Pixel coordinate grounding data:
#####

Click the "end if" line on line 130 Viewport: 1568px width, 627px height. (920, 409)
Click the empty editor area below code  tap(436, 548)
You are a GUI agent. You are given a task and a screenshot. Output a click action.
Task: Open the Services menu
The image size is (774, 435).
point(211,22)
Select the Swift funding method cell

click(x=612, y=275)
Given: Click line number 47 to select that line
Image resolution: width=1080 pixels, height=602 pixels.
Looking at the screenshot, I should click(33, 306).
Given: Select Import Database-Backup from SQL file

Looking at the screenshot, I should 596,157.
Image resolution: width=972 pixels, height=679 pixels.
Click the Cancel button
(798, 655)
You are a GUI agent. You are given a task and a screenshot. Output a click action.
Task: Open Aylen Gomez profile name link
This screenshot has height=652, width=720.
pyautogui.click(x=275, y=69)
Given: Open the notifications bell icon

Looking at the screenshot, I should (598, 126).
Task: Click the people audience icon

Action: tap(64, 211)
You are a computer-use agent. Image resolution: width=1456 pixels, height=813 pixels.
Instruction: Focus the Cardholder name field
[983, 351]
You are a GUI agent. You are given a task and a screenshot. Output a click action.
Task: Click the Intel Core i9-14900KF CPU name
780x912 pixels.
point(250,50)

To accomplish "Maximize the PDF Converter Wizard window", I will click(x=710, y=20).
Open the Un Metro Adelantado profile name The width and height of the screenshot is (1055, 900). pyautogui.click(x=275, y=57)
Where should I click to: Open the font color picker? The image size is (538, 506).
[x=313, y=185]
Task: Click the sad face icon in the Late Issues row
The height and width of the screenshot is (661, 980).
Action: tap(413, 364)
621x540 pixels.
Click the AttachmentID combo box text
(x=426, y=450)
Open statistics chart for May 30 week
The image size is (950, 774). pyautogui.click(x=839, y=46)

#####

• **Work instructions**: Each record should be given again exactly as it reads.

• **Result**:
Click the "end if" line on line 130 Viewport: 1568px width, 627px height. (920, 409)
Click the empty editor area below code  tap(436, 548)
You are a GUI agent. You are given a task and a screenshot. Output a click action.
Task: Open the Services menu
The image size is (774, 435).
point(211,22)
Select the Swift funding method cell

click(x=612, y=275)
Given: Click line number 47 to select that line
Image resolution: width=1080 pixels, height=602 pixels.
Looking at the screenshot, I should click(33, 306).
Given: Select Import Database-Backup from SQL file

Looking at the screenshot, I should 596,157.
Image resolution: width=972 pixels, height=679 pixels.
Click the Cancel button
(798, 655)
You are a GUI agent. You are given a task and a screenshot. Output a click action.
Task: Open Aylen Gomez profile name link
This screenshot has height=652, width=720.
pyautogui.click(x=275, y=69)
Given: Open the notifications bell icon

Looking at the screenshot, I should (598, 126).
Task: Click the people audience icon

Action: tap(64, 211)
You are a computer-use agent. Image resolution: width=1456 pixels, height=813 pixels.
Instruction: Focus the Cardholder name field
[983, 351]
You are a GUI agent. You are given a task and a screenshot. Output a click action.
Task: Click the Intel Core i9-14900KF CPU name
780x912 pixels.
point(250,50)

To accomplish "Maximize the PDF Converter Wizard window", I will click(x=710, y=20).
Open the Un Metro Adelantado profile name The width and height of the screenshot is (1055, 900). pyautogui.click(x=275, y=57)
Where should I click to: Open the font color picker? The image size is (538, 506).
[x=313, y=185]
Task: Click the sad face icon in the Late Issues row
The height and width of the screenshot is (661, 980).
Action: tap(413, 364)
621x540 pixels.
Click the AttachmentID combo box text
(x=426, y=450)
Open statistics chart for May 30 week
The image size is (950, 774). pyautogui.click(x=839, y=46)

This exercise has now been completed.